◆ INSTRUCTIONS FOR THE TASK
Which of the lines below mention the word "Today"? Pull each one out.
*** MATERIAL TO PROCESS ***
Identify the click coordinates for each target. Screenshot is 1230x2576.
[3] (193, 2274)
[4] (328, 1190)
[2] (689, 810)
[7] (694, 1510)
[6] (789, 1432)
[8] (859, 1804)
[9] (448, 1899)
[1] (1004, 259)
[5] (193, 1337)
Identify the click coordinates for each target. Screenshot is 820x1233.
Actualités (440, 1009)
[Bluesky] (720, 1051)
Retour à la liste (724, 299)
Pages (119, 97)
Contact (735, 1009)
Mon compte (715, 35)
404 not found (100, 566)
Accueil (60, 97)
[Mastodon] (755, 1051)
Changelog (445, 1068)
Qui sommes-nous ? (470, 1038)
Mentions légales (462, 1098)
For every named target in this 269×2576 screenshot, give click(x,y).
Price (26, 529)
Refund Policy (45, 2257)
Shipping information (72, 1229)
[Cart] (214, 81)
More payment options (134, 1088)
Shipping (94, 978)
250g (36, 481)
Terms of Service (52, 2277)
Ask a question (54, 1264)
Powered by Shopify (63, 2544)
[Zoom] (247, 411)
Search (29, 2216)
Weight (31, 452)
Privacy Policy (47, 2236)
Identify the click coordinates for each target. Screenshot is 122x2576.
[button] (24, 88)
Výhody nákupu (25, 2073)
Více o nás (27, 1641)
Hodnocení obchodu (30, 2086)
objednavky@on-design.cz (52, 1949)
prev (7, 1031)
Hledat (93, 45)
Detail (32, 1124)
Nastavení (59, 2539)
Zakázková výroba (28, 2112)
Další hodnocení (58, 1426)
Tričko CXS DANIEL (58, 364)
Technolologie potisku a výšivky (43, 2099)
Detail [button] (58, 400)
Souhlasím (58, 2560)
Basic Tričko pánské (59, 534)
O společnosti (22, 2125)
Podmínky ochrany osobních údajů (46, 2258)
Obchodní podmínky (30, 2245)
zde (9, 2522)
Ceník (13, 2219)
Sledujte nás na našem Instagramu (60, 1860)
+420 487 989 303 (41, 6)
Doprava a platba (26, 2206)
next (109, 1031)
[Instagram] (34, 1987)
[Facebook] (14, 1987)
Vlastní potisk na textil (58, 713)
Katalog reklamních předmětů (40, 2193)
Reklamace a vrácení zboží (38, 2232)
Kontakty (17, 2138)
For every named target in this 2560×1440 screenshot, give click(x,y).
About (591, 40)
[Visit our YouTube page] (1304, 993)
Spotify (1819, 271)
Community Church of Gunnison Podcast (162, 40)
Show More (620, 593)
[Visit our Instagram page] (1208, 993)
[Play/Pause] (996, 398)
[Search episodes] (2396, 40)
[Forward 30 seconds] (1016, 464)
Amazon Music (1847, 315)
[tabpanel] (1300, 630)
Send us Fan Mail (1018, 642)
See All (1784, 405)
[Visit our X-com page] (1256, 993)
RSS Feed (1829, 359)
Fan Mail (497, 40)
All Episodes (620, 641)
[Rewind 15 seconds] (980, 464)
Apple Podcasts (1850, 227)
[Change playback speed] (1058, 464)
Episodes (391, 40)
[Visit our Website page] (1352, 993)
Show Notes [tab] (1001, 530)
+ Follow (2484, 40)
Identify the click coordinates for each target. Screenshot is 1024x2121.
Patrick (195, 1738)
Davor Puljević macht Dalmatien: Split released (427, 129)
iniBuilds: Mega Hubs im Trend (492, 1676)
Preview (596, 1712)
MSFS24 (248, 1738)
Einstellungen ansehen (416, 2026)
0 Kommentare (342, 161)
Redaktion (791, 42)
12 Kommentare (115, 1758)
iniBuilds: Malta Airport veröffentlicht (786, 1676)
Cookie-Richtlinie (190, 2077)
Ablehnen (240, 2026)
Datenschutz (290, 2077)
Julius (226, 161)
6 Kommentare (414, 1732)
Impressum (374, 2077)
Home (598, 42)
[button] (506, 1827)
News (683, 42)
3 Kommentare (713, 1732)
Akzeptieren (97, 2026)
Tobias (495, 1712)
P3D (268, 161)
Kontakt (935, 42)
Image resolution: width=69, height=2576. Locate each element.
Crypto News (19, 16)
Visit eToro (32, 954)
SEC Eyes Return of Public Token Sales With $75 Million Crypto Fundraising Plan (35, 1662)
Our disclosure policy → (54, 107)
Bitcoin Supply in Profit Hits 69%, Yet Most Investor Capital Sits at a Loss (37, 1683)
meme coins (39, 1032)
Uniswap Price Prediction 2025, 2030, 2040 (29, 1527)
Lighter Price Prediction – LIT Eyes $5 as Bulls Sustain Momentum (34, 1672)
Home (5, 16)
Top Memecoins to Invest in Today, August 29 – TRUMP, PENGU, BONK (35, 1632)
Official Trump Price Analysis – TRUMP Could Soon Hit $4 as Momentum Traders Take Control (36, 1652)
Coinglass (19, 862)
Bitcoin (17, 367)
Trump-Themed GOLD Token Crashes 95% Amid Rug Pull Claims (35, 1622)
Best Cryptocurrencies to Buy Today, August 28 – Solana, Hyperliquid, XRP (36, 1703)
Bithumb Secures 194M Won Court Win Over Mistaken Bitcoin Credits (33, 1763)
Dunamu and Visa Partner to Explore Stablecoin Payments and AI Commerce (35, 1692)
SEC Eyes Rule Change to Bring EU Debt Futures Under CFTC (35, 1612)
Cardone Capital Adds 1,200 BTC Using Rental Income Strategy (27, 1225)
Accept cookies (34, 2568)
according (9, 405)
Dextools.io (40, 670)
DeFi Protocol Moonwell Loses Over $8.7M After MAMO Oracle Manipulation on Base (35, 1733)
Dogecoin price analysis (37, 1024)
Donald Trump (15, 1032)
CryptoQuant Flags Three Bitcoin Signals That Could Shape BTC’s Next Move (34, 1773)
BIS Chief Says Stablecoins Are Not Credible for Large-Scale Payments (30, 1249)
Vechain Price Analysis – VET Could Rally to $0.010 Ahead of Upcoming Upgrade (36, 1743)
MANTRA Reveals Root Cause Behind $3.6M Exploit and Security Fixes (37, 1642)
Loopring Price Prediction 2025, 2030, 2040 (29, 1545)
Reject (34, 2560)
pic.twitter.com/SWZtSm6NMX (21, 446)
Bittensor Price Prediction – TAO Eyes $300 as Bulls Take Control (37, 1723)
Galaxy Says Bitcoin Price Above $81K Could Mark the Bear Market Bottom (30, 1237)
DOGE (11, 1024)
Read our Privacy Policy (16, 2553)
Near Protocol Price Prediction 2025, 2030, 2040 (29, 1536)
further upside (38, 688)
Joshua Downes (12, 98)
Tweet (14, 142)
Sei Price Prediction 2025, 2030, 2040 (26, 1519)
*** End of MATERIAL TO PROCESS ***
◆ ANSWER TO THIS EXERCISE
Top Memecoins to Invest in Today, August 29 – TRUMP, PENGU, BONK (35, 1632)
Best Cryptocurrencies to Buy Today, August 28 – Solana, Hyperliquid, XRP (36, 1703)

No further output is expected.